UCSB Materials welcomes Assistant Professor Ananya Renuka Balakrishna starting on November 1, 2022. Dr. Renuka Balakrishna’s research investigates the delicate interplay between atomic scale crystallographic changes and the continuum scale microstructural evolution that shapes physical properties of phase transformation materials. She develops and applies physics-based models (e.g., phase-field methods, molecular dynamics) to understand how microstructures form and evolve during phase transformations, and how these evolution pathways govern macroscopic properties of energy-related materials.
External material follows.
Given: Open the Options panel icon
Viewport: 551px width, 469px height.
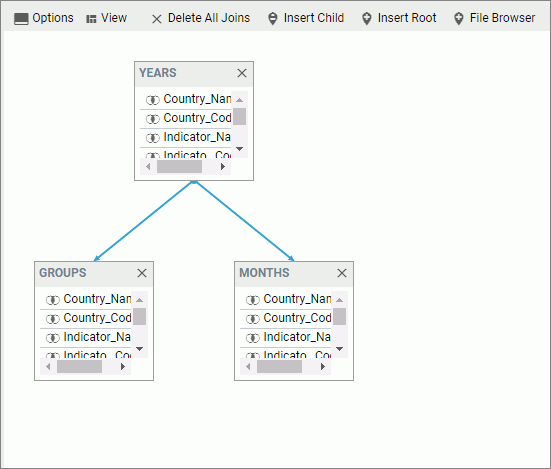Looking at the screenshot, I should pos(21,19).
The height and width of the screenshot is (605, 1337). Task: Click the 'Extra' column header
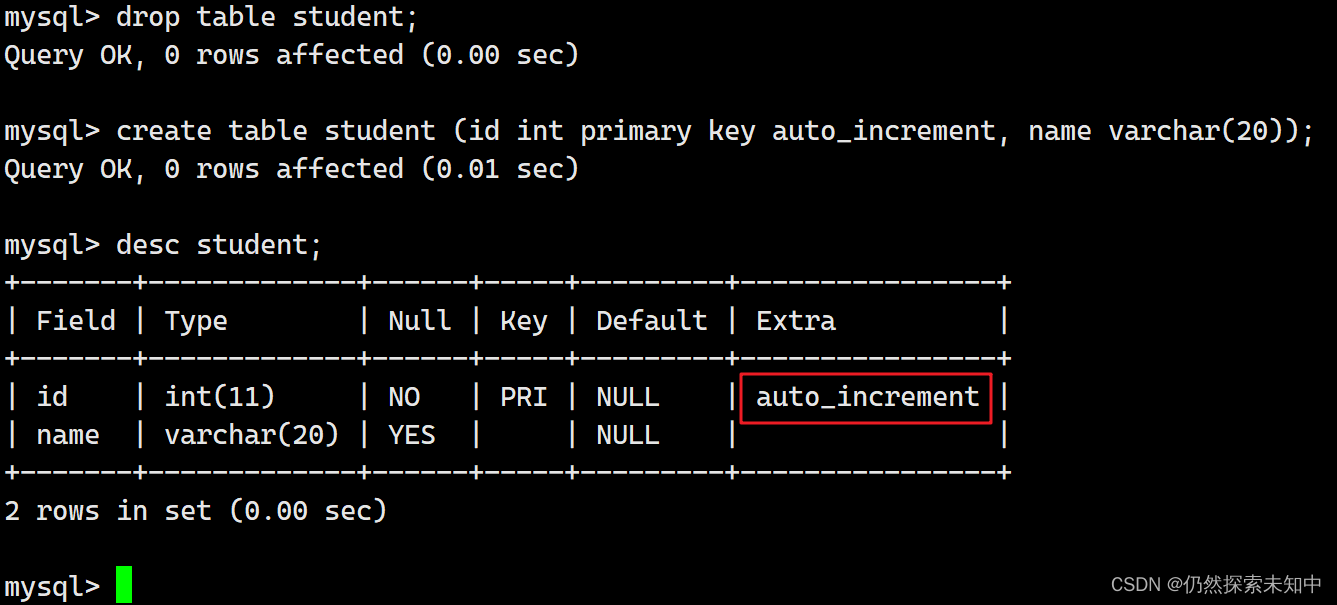click(796, 321)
Currently, her group is investigating how the mechanical straining of intercalation electrodes can circumvent their structural degradation upon repeated cycling. While suppressing chemo-mechanical degradation has been a longstanding problem, her group's work initiates a new line of research by using mechanical stress states and crystallographic microstructures to regulate the energy landscape in intercalation materials and to thus improve their lifespans. In other lines of research, her group is trying to understand the origins of hysteresis in magnetic alloys and are developing mathematical models to understand how the interplay between fundamental magnetic constants, energy barriers, and microstructural instabilities governs magnetic hysteresis. Broadly, her group uses advanced quantitative methods to answer new questions about phase transformation mechanisms and macroscopic material response.
Dr. Renuka Balakrishna is coming to UC Santa Barbara Materials from USC where she currently is an Assistant Professor of Aerospace and Mechanical Engineering. She earned her Ph.D. in Solid Mechanics and Materials Engineering at the University of Oxford, and pursued postdoctoral research as a Lindemann Fellow at the Massachusetts Institute of Technology and the University of Minnesota.